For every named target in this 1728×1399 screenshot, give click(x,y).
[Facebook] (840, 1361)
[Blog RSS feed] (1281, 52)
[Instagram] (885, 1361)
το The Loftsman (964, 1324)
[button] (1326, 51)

---+---

What you return should match, exactly, the stretch of the listing above that runs from the line with "[Facebook] (840, 1361)" to its last line.

• [Reply]:
[Facebook] (840, 1361)
[Blog RSS feed] (1281, 52)
[Instagram] (885, 1361)
το The Loftsman (964, 1324)
[button] (1326, 51)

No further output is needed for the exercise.